-- Opening Marker --
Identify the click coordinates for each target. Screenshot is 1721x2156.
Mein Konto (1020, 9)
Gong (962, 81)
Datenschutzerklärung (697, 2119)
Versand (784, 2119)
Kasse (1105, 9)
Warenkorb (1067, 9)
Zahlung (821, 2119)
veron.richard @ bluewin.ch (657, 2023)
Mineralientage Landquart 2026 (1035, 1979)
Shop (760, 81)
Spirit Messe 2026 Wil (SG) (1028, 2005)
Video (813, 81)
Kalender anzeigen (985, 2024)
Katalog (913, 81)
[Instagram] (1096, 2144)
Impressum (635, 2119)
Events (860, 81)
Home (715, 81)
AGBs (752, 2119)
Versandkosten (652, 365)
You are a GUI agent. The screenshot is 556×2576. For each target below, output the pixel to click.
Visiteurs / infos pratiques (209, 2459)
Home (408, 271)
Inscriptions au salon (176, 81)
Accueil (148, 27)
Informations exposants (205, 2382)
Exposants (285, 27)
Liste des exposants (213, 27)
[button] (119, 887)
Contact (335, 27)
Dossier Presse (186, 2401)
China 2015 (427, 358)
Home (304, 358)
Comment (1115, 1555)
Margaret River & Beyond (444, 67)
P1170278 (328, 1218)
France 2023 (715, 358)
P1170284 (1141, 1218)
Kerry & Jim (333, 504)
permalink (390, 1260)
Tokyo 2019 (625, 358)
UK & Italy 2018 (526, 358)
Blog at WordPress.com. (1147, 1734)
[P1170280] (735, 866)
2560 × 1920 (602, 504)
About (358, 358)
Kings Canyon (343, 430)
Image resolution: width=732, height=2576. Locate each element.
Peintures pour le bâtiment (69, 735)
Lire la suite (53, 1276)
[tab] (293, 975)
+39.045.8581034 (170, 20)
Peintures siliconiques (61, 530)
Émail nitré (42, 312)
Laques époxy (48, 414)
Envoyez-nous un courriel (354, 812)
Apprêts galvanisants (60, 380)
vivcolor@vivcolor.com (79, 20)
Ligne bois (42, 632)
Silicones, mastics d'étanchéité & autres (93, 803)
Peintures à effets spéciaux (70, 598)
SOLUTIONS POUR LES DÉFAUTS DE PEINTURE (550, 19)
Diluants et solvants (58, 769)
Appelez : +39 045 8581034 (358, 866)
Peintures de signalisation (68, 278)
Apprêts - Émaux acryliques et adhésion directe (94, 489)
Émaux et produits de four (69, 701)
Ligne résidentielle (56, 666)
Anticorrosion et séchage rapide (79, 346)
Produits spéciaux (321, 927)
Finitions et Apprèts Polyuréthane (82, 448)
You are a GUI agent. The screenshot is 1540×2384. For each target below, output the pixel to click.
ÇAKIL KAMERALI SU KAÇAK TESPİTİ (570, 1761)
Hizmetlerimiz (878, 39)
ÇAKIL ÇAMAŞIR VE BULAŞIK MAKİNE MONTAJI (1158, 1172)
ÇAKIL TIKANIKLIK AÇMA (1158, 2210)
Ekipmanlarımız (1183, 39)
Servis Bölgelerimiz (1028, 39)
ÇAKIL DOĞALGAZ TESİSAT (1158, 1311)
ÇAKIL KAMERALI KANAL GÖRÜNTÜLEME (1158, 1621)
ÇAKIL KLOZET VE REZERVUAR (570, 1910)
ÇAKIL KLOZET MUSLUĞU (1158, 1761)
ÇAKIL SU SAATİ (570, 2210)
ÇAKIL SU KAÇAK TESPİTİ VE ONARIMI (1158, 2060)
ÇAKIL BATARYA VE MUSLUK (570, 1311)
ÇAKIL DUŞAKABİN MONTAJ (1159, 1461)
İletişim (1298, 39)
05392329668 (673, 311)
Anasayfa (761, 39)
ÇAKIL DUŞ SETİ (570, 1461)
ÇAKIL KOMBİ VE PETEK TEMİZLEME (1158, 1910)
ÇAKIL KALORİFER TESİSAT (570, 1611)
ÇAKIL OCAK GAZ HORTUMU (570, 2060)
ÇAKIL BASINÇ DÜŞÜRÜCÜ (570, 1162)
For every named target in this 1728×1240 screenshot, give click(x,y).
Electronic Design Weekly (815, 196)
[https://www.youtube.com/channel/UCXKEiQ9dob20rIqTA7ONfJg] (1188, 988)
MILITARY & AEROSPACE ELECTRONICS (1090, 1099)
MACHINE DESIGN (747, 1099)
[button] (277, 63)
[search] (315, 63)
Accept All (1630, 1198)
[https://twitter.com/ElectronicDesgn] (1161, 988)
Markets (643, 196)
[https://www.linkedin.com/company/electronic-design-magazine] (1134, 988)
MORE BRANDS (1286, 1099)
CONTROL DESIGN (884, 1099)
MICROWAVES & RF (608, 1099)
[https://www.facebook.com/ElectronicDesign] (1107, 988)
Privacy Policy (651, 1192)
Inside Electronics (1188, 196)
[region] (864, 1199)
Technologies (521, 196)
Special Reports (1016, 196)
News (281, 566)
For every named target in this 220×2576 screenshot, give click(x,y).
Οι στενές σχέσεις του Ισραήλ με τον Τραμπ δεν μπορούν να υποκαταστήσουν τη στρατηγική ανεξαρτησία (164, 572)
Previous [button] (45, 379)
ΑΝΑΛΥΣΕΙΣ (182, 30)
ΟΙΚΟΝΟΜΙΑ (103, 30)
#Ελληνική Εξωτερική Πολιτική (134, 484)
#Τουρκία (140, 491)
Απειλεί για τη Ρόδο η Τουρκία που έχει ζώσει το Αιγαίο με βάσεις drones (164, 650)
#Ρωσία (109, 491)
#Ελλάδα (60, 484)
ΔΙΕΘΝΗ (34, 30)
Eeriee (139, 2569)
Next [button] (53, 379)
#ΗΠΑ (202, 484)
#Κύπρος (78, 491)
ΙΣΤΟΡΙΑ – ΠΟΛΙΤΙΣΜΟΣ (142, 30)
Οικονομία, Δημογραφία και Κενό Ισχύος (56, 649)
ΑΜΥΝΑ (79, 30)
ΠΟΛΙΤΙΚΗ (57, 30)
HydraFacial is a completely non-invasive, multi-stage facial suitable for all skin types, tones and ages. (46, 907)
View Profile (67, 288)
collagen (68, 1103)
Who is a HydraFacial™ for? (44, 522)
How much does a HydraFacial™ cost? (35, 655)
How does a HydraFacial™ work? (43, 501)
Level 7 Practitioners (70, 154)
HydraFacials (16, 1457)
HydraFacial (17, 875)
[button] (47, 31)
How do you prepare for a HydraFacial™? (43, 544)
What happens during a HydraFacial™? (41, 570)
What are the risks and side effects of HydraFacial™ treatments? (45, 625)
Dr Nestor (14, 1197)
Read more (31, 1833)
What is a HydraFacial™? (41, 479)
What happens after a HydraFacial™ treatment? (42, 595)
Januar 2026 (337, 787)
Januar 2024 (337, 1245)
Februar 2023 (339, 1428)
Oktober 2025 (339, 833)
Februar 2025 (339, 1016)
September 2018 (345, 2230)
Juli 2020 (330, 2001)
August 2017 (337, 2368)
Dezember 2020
-- Closing Marker --
EXERCISE DESCRIPTION: If a line of the entries contains "target", it counts; give the total of such lines and nothing more.

RESPONSE BELOW: 5